§ **Document**:

========

Of course the type of techniques and adjustments that can make noticeable improvements and changes depends on the designs, materials and conditions of the different instruments. When I approach a piano for the first time I take an evaluation of how much music is being projected from this piano. Each piano has its own set of variables of what it can and cannot produced. Each depends on type of piano, size of string length, and scale design and mechanical action type that produces the energy. As a piano tuner by trade I am usually called upon first to tune their piano. There are many circumstances which I must correct or improve the mechanical advantage before I have enough energy to hear a clear set of harmonics which are created by the impact of the piano hammers and setting the several strings in motion at the correct levels the designer had intended.

Another obstacle I may be up against is the worn, dull hammer surface. The cut surface from striking the high tensions sharp piano wires over many decades has misshaped the contour and internal wool felt structure now is not resilient and flexible. Its has a flat top surface and is hard as concrete. This poor conditioned hammers and poor energy thru misaligned piano mechanics. This adds up to a dampening effect on tone production. With these missing elements my job as a piano tuner becomes very difficult. The full body of harmonics that on a normal piano in good condition are very limited and this process is a thin unclear sound! So we have road blocks in mechanical energy and harmonic impedance. We have yet to tune. Tuning is actually the third element in the balance of your piano. Frankly this relationship is essential in a healthy piano. The overhaul balance in a piano takes all three areas to be running at a perfect or near perfect levels to obtain highest tonal capacity.

========

§ **Task input**:

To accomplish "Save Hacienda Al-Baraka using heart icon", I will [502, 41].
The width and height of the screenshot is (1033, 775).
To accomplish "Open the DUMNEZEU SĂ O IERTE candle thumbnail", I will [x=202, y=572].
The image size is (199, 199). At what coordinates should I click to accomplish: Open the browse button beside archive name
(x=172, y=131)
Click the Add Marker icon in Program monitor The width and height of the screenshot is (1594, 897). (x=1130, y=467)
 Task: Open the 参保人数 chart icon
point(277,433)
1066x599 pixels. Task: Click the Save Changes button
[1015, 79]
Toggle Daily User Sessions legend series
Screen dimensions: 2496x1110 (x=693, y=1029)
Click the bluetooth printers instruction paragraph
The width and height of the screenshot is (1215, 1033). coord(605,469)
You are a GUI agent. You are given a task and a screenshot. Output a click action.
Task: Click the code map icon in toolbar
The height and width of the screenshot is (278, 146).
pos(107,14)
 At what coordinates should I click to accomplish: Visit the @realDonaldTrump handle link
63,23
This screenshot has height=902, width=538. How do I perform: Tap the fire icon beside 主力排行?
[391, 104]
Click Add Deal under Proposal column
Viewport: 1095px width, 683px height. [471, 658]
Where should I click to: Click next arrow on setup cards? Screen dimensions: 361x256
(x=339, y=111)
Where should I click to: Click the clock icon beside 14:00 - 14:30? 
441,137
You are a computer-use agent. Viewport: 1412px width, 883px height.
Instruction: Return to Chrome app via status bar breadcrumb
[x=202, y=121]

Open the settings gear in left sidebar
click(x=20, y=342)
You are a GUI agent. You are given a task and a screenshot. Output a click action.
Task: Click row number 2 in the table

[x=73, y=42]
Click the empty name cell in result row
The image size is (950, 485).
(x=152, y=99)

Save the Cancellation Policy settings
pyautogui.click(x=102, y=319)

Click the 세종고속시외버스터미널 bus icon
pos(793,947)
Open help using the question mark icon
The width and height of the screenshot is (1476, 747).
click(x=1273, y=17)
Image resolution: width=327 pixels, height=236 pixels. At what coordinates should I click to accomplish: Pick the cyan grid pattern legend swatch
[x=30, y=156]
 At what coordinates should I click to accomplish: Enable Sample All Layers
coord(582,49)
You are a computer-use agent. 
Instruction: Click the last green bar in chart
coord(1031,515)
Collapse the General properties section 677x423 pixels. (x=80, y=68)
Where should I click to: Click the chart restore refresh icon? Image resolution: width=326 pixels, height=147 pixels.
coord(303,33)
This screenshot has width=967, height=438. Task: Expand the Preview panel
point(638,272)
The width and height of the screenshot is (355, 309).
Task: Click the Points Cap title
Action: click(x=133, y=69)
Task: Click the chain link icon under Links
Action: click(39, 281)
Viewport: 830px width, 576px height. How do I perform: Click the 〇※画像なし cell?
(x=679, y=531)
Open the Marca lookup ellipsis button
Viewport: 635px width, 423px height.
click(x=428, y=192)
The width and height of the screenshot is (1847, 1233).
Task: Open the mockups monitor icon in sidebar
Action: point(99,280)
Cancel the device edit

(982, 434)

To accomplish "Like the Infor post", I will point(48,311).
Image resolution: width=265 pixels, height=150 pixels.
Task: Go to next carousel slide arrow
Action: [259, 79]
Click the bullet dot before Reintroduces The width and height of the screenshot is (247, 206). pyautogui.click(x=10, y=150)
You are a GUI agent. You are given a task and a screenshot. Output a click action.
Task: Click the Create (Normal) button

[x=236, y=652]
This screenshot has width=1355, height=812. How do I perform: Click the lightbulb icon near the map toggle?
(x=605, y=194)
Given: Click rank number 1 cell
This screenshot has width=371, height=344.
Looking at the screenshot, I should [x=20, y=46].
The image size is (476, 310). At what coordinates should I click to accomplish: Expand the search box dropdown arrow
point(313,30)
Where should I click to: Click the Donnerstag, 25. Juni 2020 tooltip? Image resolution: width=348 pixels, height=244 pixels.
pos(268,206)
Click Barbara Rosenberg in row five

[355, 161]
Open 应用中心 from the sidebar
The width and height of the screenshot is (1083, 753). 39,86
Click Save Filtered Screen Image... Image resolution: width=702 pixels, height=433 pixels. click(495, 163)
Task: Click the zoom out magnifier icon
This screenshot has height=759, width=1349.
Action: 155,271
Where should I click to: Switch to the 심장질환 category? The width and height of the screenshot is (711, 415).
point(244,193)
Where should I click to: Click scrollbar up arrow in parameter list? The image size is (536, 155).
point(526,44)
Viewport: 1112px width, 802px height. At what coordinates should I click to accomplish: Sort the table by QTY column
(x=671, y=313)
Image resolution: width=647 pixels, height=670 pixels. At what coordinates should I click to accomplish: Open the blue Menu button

========

§ **Tasks for this exercise**:
1. Copy the rows word for word, starting at the line with "1066x599 pixels. Task: Click" and ending at the line with "Collapse the General".
2. Extend the piece on piano tuning and hammer condition from its final sentence.

§ **Task-by-task answers**:
1.
1066x599 pixels. Task: Click the Save Changes button
[1015, 79]
Toggle Daily User Sessions legend series
Screen dimensions: 2496x1110 (x=693, y=1029)
Click the bluetooth printers instruction paragraph
The width and height of the screenshot is (1215, 1033). coord(605,469)
You are a GUI agent. You are given a task and a screenshot. Output a click action.
Task: Click the code map icon in toolbar
The height and width of the screenshot is (278, 146).
pos(107,14)
 At what coordinates should I click to accomplish: Visit the @realDonaldTrump handle link
63,23
This screenshot has height=902, width=538. How do I perform: Tap the fire icon beside 主力排行?
[391, 104]
Click Add Deal under Proposal column
Viewport: 1095px width, 683px height. [471, 658]
Where should I click to: Click next arrow on setup cards? Screen dimensions: 361x256
(x=339, y=111)
Where should I click to: Click the clock icon beside 14:00 - 14:30? 
441,137
You are a computer-use agent. Viewport: 1412px width, 883px height.
Instruction: Return to Chrome app via status bar breadcrumb
[x=202, y=121]

Open the settings gear in left sidebar
click(x=20, y=342)
You are a GUI agent. You are given a task and a screenshot. Output a click action.
Task: Click row number 2 in the table

[x=73, y=42]
Click the empty name cell in result row
The image size is (950, 485).
(x=152, y=99)

Save the Cancellation Policy settings
pyautogui.click(x=102, y=319)

Click the 세종고속시외버스터미널 bus icon
pos(793,947)
Open help using the question mark icon
The width and height of the screenshot is (1476, 747).
click(x=1273, y=17)
Image resolution: width=327 pixels, height=236 pixels. At what coordinates should I click to accomplish: Pick the cyan grid pattern legend swatch
[x=30, y=156]
 At what coordinates should I click to accomplish: Enable Sample All Layers
coord(582,49)
You are a computer-use agent. 
Instruction: Click the last green bar in chart
coord(1031,515)
Collapse the General properties section 677x423 pixels. (x=80, y=68)

2.
So between action advantage and what a technician performs is called regulation or calibration of mechanical tolerances. We have hammer felt adjustments. Generally terms of voicing, Register balancing, and hammer felt retensioning. Increase or decrease hammer power, tension, resilience. What we are really trying to do is tune the piano. Most tuners are not skilled at the whole balance of internal power. It takes decades of working and correction this instruments to put your finger on the pulse. I believe it's the mystical balance of power that push myself into this third dimension. Calibration, voicing, tuning are what compel me to create in each piano I prepare and shape. Understanding of the hammer string relationship within the thousands of different piano manufactures within the USA in the last century show how different each can react. A piano hammer has two force, tension and compression an understanding of how its made. It takes approximately seven pounds of raw wool to make up hammer sets. This wool is pressed under extreme PSI, heat, and set in a high tension caul for an intended length of time. Then stapled to hard wood molding, cut apart after pressing into 88 individual hammers.

About ten years ago some lost documents surfaced.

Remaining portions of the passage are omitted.